Beispiel eines digitalen Tagebucheintrags; ein Mapping der Care-Beziehungen.

Open-Media-Studies-Blog

Digitale Medien und Methoden

Über digitale Tagebücher als ‹Media of Care› und Narrative der Flucht

26.1.2021

In unserem Beitrag Die Medienwissenschaft im Lichte ihrer methodischen Nachvollziehbarkeit haben wir (Laura Niebling, Felix Raczkowski, Maike Sarah Reinerth und Sven Stollfuß) dazu aufgerufen, über «gegenstandsbezogene Methoden und Ansätze» zu sprechen. Zur Vorbereitung auf das von uns in diesem Zusammenhang geplante Methoden-Handbuch Digitale Medien und als Beitrag zu einer offenen Methodendiskussion im Fach, kuratieren wir in den kommenden Monaten eine Sonderreihe zu «Digitale Medien und Methoden» auf dem Open-Media-Studies-Blog mit ‹Werkstattberichten› zu den in der medienwissenschaftlichen Forschung eingesetzten Methoden.

Der vierzehnte und letzte Beitrag der Sonderreihe stammt von Monika Palmberger und beschäftigt sich mit der Erforschung digitaler Tagebücher Geflüchteter zwischen Medienwissenschaft, Sozial- und Kulturanthropologie.

Forschungskontext

Seit August 2018 leite ich das Projekt ‹REFUGEeICT – Multi-local Care and the Use of Information and Communication Technologies Among Refugees› (2018-2021, gefördert vom Austrian Science Fund). Darin beschäftige ich mich mit den multiplen Care-Beziehungen (Fürsorge- und Hilfsbeziehungen), die Asylwerber_Innen und anerkannte Flüchtlinge aus Syrien, Afghanistan und Irak im Aufnahmeland, aber auch in deren Herkunftsland, pflegen. Im öffentlichen Diskurs bleibt weitgehend unberücksichtigt, dass Geflüchtete nicht nur Hilfeleistungen annehmen, sondern auch Verantwortung für andere Familienangehörige und Freund_Innen über die Grenzen hinweg tragen. Diese transnationalen Sorge- und Verantwortungsbeziehungen werden vorwiegend über neue Kommunikationsmedien ausgehandelt. Daher legt mein Projekt besonderes Augenmerk auf die Bedeutung und Nutzung neuer Informations- und Kommunikationstechnologien im Kontext von Flucht und multi-lokalen Care-Beziehungen. Das Projekt steht somit an der Schnittstelle zwischen der Sozial- und Kulturanthropologie und den Medienwissenschaften, besonders in Bezug auf seine Methodik. Letztere möchte ich im Folgenden näher erläutern und erste methodische Erkenntnisse teilen.
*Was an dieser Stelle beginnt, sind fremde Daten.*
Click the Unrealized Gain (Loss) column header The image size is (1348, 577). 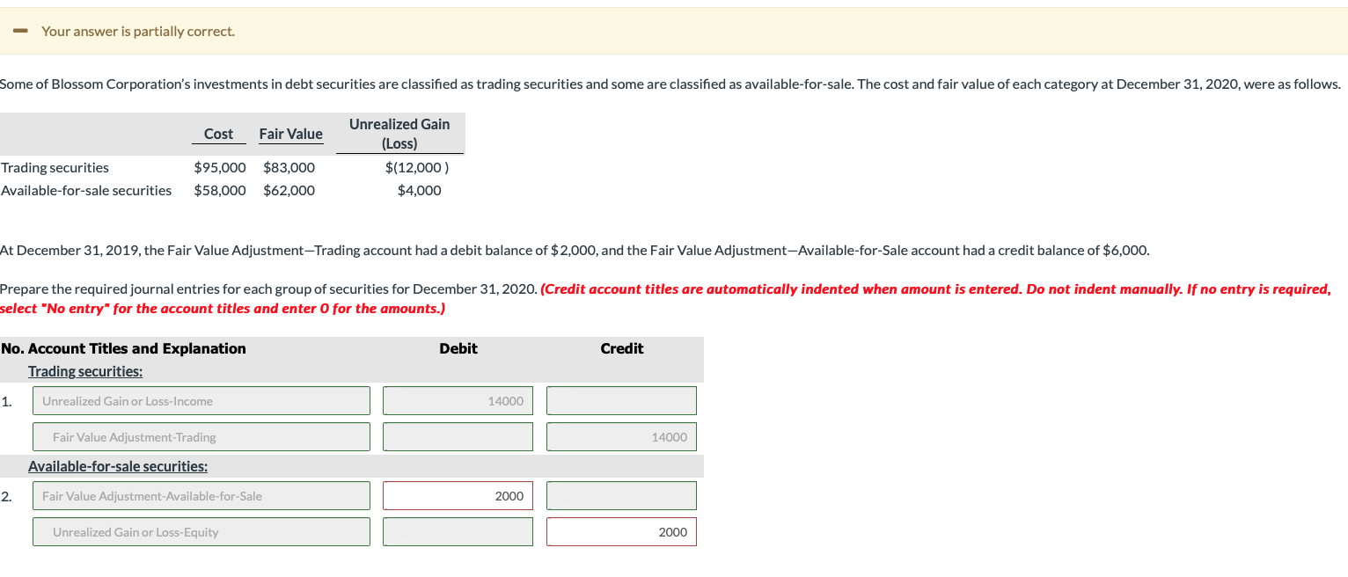pyautogui.click(x=400, y=133)
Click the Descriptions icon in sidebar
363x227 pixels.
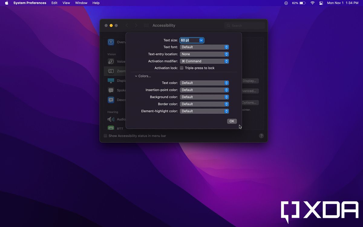click(111, 100)
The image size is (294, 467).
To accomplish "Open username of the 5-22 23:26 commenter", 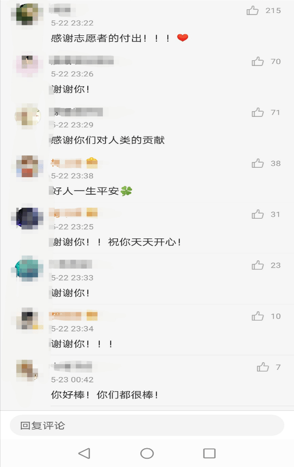I will click(82, 60).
Zentral im REFUGEeICT Projekt steht die Frage: Wie erhalten Menschen auf/nach der Flucht innige Beziehungen über geographische Distanzen hinweg und in einem Kontext besonderer Vulnerabilität aufrecht? Bereits beim Schreiben des Projektantrags war mir klar, dass herkömmliche qualitative Methoden, wie qualitative Interviews und die zentrale Methode der Sozial- und Kulturanthropologie, die teilnehmende Beobachtung, allein nicht ausreichend sein würden um die Fragestellung zu beantworten. Die von mir entwickelte/adaptierte Methode der ‹Digitalen Tagebücher› hingegen erlaubt mir, einen tieferen Einblick in die Medien- und Kommunikationspraktiken zu erhalten, eingebettet in den weiteren soziokulturellen Lebenskontext meiner Forschungspartner_Innen. In diesem Beitrag möchte ich erste Erfahrungen und Erkenntnisse in Bezug auf die Methode der digitalen Tagebücher teilen.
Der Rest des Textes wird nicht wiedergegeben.